Wednesday, August 29, 2012

i have no box

i have no box in which to place
the soft accumulating driftwood
talking gentle to my naked back
(marking each caress
with abandoned ballpoint pens)
without a warm maw to call home

she lopes gangly inside the bath,
where the tepid-sickly-sweet
laps at my chest
and the petals collect
in orbits under her spheres;
my feet caress the globe
but the pavement burns my soul
(if i had two i’d kill myself and lose one)

the ark feels soft, Noah
thinks in singsong happyhand,
but whorled queerly (blank)
in cogs and coagulations
so (lachrymose at best)
ankle-tying and agitating;
and there’s gopher wood
under my left middle fingernail

the lark wrote duets,
but the thrush easily
cut the back of her knees out
and the lark collapsed
and spun tossed
into my empty hand

so i sing with the lark sweetly:
but we both know it’s not the same.

The Mawkish Bear

The mawkish bear lies threadbare in the plain: coal button eyes staring softly past the walking, talking skeletons that people the outskirts of his visage.
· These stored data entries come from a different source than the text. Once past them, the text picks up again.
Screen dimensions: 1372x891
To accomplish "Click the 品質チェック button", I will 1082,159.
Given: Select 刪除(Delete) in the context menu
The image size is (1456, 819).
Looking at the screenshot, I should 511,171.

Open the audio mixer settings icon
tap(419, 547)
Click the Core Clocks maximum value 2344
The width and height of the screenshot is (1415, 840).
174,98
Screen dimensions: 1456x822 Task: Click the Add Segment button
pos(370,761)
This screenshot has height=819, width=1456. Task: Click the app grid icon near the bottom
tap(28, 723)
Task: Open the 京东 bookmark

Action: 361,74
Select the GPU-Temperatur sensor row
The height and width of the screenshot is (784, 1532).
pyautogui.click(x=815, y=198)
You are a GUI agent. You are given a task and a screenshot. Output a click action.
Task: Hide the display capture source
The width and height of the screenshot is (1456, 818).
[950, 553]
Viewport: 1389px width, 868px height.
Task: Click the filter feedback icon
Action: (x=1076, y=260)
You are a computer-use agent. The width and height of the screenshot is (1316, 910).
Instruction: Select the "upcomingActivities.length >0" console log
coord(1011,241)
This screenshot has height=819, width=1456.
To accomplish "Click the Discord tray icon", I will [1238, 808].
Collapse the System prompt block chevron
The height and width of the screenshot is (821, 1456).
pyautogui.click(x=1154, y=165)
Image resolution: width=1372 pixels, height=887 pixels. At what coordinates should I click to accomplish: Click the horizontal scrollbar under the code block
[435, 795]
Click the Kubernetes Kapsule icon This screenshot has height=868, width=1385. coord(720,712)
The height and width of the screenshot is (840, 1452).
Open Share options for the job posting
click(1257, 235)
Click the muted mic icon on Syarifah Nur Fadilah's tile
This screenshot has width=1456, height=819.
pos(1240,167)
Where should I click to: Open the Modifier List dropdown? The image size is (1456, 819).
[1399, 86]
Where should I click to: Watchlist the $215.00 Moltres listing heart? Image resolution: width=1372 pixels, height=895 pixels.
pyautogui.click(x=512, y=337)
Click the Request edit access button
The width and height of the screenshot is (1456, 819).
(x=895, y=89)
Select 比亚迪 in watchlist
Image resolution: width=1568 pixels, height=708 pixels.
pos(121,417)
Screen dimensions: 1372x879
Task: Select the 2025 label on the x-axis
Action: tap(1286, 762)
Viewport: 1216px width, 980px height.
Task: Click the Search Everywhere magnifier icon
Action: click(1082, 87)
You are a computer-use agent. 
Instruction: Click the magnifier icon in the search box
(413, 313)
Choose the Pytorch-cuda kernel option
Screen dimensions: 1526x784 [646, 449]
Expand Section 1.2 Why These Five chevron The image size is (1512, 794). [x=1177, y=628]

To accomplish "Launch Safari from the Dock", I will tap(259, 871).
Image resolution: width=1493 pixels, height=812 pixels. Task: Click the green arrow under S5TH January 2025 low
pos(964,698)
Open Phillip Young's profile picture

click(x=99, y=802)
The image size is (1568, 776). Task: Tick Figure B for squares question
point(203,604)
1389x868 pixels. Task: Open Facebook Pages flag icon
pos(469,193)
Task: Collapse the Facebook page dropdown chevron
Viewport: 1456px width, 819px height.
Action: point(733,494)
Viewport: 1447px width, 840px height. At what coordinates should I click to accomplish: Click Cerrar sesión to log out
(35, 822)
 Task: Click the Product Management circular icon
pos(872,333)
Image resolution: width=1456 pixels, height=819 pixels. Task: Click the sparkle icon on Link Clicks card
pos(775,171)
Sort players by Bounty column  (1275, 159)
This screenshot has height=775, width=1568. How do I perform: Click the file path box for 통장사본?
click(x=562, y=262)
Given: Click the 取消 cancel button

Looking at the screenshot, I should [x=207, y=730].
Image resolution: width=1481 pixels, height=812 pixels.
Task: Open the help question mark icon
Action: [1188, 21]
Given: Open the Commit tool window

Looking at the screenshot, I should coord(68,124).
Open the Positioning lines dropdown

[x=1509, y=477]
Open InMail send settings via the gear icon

They’re all knocking on his iris, blurring the open gaze, but he is bat-blind to it. Each husk has a name, but someone forgot them, the slips of brown paper fell (falling falling falling) into the subtle canopy until the silence chortled with a clutch in its corpse throat.

The mawkish bear drifts askance in the sea: there’s a gull with its gullet quirking down beneath the last wave before the moon dies. Still, a parade of ocean ghosts clamor with trickling whispers, the coral elephants trumpet a sad-sorry song, the white horses dance scornfully (mournfully) because the moon-girl is dying and he cannot hear her final breathing.

The mawkish bear moves merciful  in the grass: the dreadful yawn of a smiler wheeling (dealing) stale cherry cough drops. There are children with sinking-ship cheeks across the alley, with empty bowls in shrunken hands, clasping at his fur. All he feels is the north wind’s kiss.

The mawkish bear
(not seeing)
goes silent
(not hearing)
through the earth
(not feeling)
all numb.

Tuesday, August 28, 2012

In the Quiet

my simple touch,
the tangible yearning
of my warm corpse
for yours.

i think of times,
of the uncertainty
of affection that is not
love.

and her paleness,
in strained nightlight
shines like the moon’s smile,
silver.

the puzzle,
pieces strewn across
pavement and dim stars,
could lean.

(like you lean into me as if the world had not changed into itself)

i am not (here),
i wish the knots
might tangle we
a little closer,
we a little nearer
that my skin would
know yours.

oh, i was

I think she is like the cast off white guitar at the foot of my bed that I never touch but still love, just not like I used to (but did I used to?) see the story always changes and what I say is a lie even if it wasn’t when I started and my self delusion finds new reaches of despair to carry on into the newness here where each fragile possibility rests like wooden splinters on the knife blade and my world is so small after all but it dreams in technicolor largeness, it swims in previous darkness that is present light like twenty twenty behind-my-head sight and I think her cheek smelled like bonfires once or twice or did I just dream that too like I dreamt that I was charming but I was never anything at all just a shadow that crept across a crack in your bedroom wall and now I realize that you were too tall or I was too short and that a hundred “no’s” were something I should have heard but all I needed was your “yes” in those hazelnut eyes that I praised so many times because you always did want blue eyes like mine to look back at you from the glass.

mr monster

mr monster
under th bed,
why are yr claws
so sharp against
my spine?

mr monster
inside my head,
why are yr words
so hard against
my heart?

mr monster
under th bed,
i’ll either die
or kill you instead

(either way there’s gonna be blood on the floor)

Gently, Gently (Down the Stream)



Life is déjà vu.

It is small parts of a script repeated over and over again with small improvisations every once in a moonlit night.

My life is hours and seconds and weeks and almost a month since we said goodbye.

But there are no moments. There are no firework nights, no inaudible music that should be there when the time is right. Just late nights where nothing moves except for the flicker of the television across the walls.

Just tedium working, its fingers gently twisting like your fingers used to twist around me and make me whole.

And when the moon smiles, it is not the madcap cat grinning while the fools dance too loudly. It is facsimile and a broken cog in this bursting machine (we are ready we hunger we thirst we need to feel alive like they told us)

Life is déjà vu.

Here it is.

So, this is my renewing of an old idea. A place to write without worrying about socializing or keeping up with the distraction of a dashboard.

I'll just be working through my collected "works" and posting some of my favorites over the next couple of weeks. I hope anyone who's reading enjoys them.